Niños Mártires.
Martirologio Romano: En Compluto (hoy Alcalá de Henares),
en la Hispania Cartaginense, santos mártires Justo y Pastor. Todavía niños,
corrieron voluntariamente al martirio, abandonando en la escuela sus tablillas
de escolar y, detenidos por orden del juez e inmediatamente azotados,
animándose y exhortándose mutuamente fueron degollados por su amor a Cristo
(304).
Convencieron los de la tetrarquía a Diocleciano que los
verdaderos enemigos a exterminar del Imperio eran los que se profesaban
cristianos y que ya estaban por todas partes. Fueron capaces de convencerlo
porque había datos que de ningún modo necesitaban probarse por su evidencia:
los cristianos no daban culto a los dioses romanos, se mostraban ausentes en el
circo y ponían auténtico reparo a verse en las termas; su matrimonio les dura
para toda la vida y a los hijos concebidos no los exponen jamás a la muerte;
comparten el pan y las casas, pero no la cama.
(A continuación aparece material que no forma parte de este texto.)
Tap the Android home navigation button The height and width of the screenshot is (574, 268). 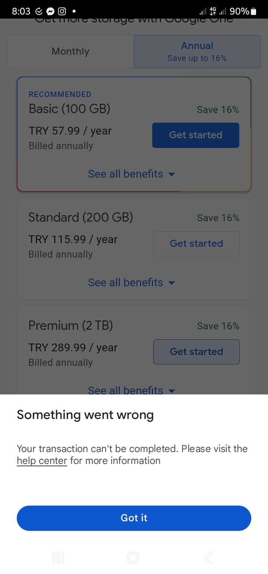tap(133, 558)
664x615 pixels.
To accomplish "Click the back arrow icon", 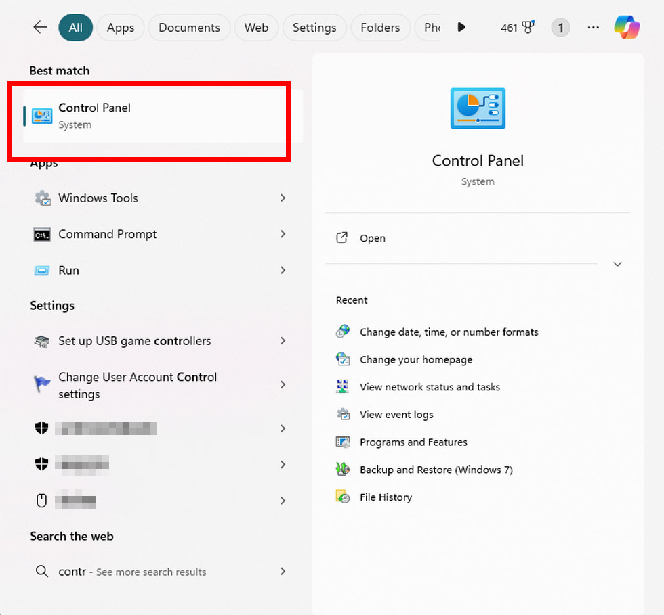I will 41,27.
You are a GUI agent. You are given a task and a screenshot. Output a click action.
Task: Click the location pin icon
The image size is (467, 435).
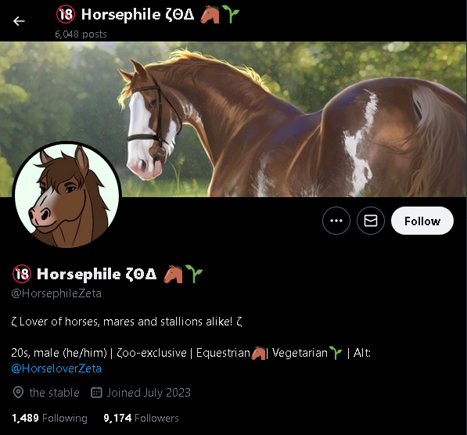click(x=18, y=393)
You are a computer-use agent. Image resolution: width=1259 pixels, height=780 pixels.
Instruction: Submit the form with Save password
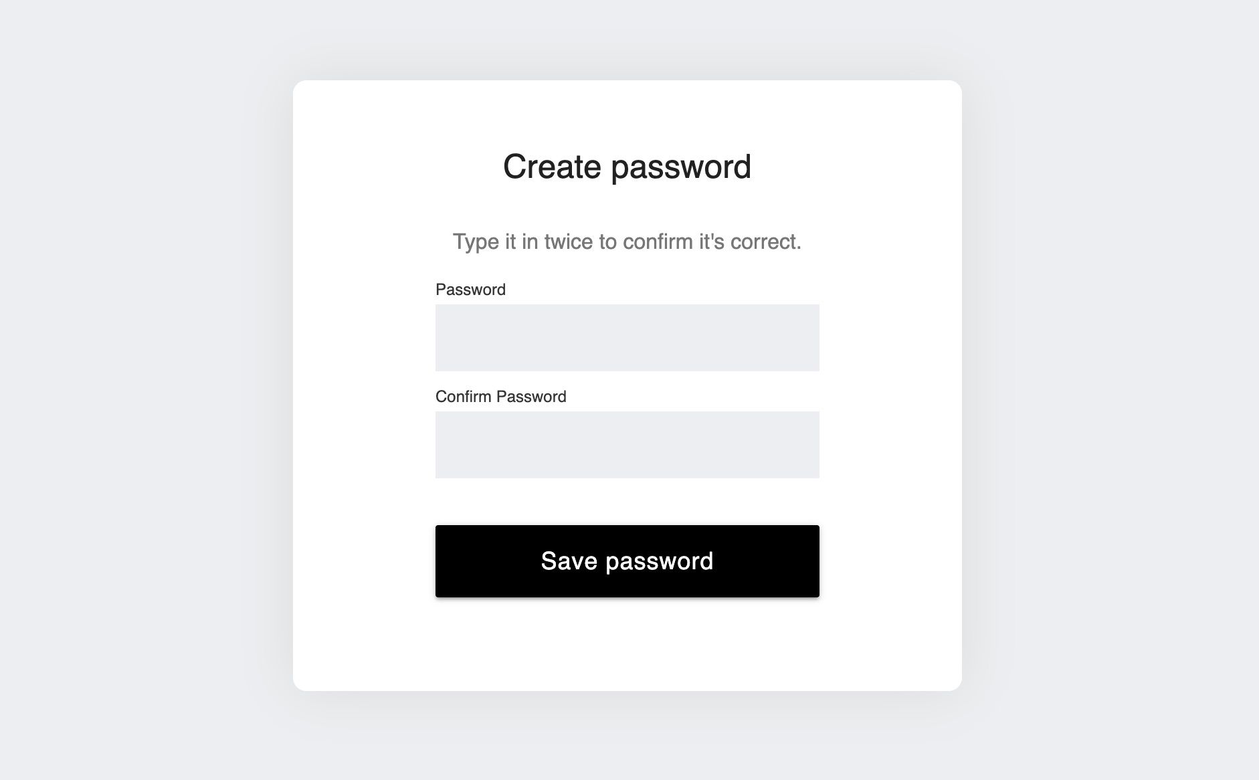point(627,561)
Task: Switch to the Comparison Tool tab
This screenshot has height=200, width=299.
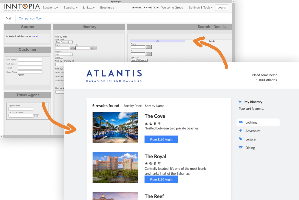Action: (x=30, y=18)
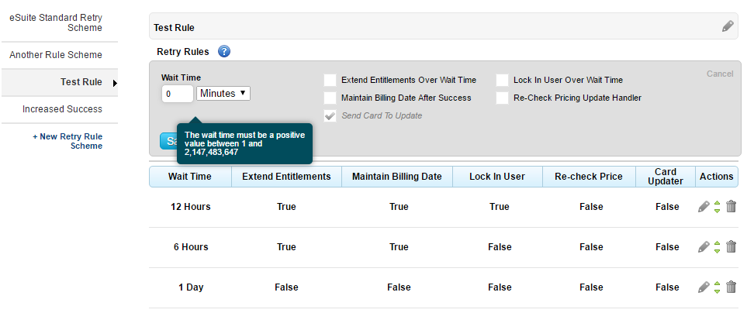The width and height of the screenshot is (754, 313).
Task: Edit the 6 Hours retry rule
Action: [x=704, y=247]
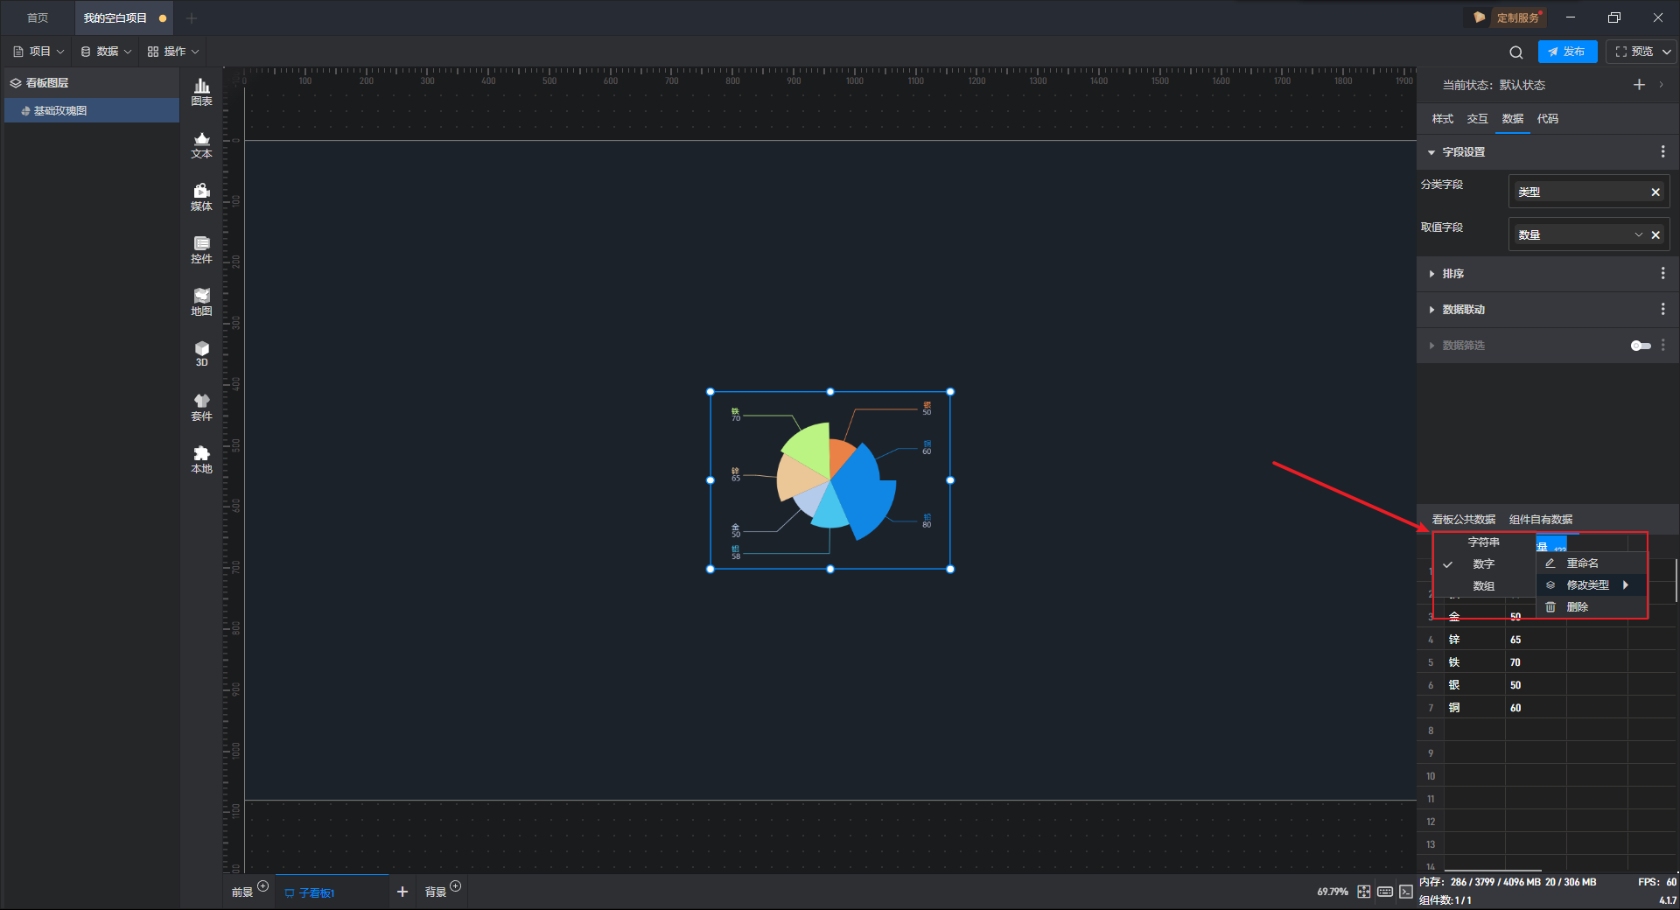Open the console terminal icon
Image resolution: width=1680 pixels, height=910 pixels.
coord(1405,892)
Estas cosas podrían
perdonárseles porque son honestas, pero realizan extrañas prácticas religiosas
sólo accesibles a los iniciados y como no ceden en la adoración a los dioses
dándoles incienso, y como adoran a un Cristo o Cresto más que a su propia vida
son una fuerza potencial inmensa que puede volverse contra el Imperio si se lo
propusieran. Son fanáticos que escapan a la influencia y autoridad del César y
es precisa su destrucción. El César Galerio ha triunfado en su intento
exterminador. Decretos y más decretos promulga Diocleciano que está
representado por su gobernador o prefecto Daciano en el extremo occidental del
Imperio. La persecución se ha desatado fuerte y cruel desde los Pirineos hacia
el sur, dejando un rastro de sangre cristiana: Vicente, Eulalia, tantos y
tantos. También los niños Justo y Pastor.